-------- DATA LINES --------

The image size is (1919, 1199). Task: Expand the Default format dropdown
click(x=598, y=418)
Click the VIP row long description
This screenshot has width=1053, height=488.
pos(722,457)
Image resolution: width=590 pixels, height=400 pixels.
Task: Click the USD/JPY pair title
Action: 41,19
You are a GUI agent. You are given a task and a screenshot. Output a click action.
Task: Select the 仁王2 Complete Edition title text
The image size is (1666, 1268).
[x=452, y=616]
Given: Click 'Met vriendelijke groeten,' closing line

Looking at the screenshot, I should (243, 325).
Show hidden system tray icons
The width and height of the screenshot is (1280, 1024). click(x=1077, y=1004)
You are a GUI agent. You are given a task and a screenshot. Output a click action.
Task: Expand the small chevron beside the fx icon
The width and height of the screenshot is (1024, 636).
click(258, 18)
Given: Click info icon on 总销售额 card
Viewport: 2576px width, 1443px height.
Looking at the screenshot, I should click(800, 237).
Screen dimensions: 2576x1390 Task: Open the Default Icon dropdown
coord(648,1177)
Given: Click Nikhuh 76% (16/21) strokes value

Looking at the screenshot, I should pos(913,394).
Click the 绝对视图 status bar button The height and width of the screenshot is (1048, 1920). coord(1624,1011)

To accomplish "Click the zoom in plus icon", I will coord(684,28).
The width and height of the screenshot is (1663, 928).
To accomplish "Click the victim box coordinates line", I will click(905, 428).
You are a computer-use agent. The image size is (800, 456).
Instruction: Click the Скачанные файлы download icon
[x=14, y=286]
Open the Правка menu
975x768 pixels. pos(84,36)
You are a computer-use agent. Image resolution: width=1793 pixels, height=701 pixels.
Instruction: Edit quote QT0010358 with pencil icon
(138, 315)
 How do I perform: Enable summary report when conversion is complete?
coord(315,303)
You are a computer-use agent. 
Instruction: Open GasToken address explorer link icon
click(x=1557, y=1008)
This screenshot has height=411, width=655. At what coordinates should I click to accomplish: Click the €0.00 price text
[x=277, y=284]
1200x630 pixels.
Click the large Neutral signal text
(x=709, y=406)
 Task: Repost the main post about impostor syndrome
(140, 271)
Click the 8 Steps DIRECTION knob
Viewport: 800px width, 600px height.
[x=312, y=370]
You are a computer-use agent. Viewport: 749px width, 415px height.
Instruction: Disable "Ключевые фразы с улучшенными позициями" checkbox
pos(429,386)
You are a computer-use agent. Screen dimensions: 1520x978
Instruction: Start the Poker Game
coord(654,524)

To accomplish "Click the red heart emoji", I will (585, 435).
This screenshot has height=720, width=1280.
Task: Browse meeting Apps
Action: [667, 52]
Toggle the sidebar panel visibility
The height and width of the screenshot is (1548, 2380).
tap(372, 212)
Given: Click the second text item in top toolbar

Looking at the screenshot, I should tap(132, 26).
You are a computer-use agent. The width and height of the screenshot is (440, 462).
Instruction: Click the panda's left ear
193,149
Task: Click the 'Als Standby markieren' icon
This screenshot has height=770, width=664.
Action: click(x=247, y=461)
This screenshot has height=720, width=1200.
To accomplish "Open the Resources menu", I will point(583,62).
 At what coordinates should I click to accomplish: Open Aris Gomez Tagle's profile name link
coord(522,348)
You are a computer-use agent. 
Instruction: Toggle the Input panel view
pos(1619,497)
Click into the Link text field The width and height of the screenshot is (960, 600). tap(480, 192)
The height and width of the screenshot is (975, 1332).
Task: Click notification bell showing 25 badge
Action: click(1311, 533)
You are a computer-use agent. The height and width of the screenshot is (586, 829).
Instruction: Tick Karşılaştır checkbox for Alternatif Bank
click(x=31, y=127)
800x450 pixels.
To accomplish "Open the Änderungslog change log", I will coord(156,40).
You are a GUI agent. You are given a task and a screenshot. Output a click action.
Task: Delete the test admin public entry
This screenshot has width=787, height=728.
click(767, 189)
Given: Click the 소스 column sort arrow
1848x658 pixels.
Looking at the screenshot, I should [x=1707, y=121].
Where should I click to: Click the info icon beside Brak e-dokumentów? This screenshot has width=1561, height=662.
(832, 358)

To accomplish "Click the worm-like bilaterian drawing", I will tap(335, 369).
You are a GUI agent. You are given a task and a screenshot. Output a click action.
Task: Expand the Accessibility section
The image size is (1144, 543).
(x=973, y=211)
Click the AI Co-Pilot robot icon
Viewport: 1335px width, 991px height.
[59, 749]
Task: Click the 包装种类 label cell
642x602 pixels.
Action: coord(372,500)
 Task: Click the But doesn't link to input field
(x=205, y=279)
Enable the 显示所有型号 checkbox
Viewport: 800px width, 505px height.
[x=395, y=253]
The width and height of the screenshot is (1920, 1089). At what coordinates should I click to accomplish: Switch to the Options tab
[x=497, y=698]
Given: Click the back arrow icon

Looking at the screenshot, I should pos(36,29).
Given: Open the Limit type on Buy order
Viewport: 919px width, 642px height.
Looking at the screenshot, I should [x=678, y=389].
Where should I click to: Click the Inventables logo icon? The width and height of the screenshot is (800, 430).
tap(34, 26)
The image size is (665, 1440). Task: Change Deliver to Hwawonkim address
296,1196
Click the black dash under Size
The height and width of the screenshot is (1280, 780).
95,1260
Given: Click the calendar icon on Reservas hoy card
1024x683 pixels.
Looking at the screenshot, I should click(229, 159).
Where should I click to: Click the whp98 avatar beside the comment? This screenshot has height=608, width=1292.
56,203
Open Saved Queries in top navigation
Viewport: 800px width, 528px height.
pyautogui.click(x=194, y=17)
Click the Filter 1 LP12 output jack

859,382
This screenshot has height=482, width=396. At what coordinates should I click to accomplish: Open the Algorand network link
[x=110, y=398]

--------

Copy out everything from the line containing "Click the 绝对视图" down to the line containing "coord(522,348)", with both of those lines included, keeping every line unchanged.

> **RESPONSE TO THE TASK**:
Click the 绝对视图 status bar button The height and width of the screenshot is (1048, 1920). coord(1624,1011)

To accomplish "Click the zoom in plus icon", I will coord(684,28).
The width and height of the screenshot is (1663, 928).
To accomplish "Click the victim box coordinates line", I will click(905, 428).
You are a computer-use agent. The image size is (800, 456).
Instruction: Click the Скачанные файлы download icon
[x=14, y=286]
Open the Правка menu
975x768 pixels. pos(84,36)
You are a computer-use agent. Image resolution: width=1793 pixels, height=701 pixels.
Instruction: Edit quote QT0010358 with pencil icon
(138, 315)
 How do I perform: Enable summary report when conversion is complete?
coord(315,303)
You are a computer-use agent. 
Instruction: Open GasToken address explorer link icon
click(x=1557, y=1008)
This screenshot has height=411, width=655. At what coordinates should I click to accomplish: Click the €0.00 price text
[x=277, y=284]
1200x630 pixels.
Click the large Neutral signal text
(x=709, y=406)
 Task: Repost the main post about impostor syndrome
(140, 271)
Click the 8 Steps DIRECTION knob
Viewport: 800px width, 600px height.
[x=312, y=370]
You are a computer-use agent. Viewport: 749px width, 415px height.
Instruction: Disable "Ключевые фразы с улучшенными позициями" checkbox
pos(429,386)
You are a computer-use agent. Screen dimensions: 1520x978
Instruction: Start the Poker Game
coord(654,524)

To accomplish "Click the red heart emoji", I will (585, 435).
This screenshot has height=720, width=1280.
Task: Browse meeting Apps
Action: [667, 52]
Toggle the sidebar panel visibility
The height and width of the screenshot is (1548, 2380).
tap(372, 212)
Given: Click the second text item in top toolbar

Looking at the screenshot, I should tap(132, 26).
You are a computer-use agent. The width and height of the screenshot is (440, 462).
Instruction: Click the panda's left ear
193,149
Task: Click the 'Als Standby markieren' icon
This screenshot has height=770, width=664.
Action: click(x=247, y=461)
This screenshot has height=720, width=1200.
To accomplish "Open the Resources menu", I will point(583,62).
 At what coordinates should I click to accomplish: Open Aris Gomez Tagle's profile name link
coord(522,348)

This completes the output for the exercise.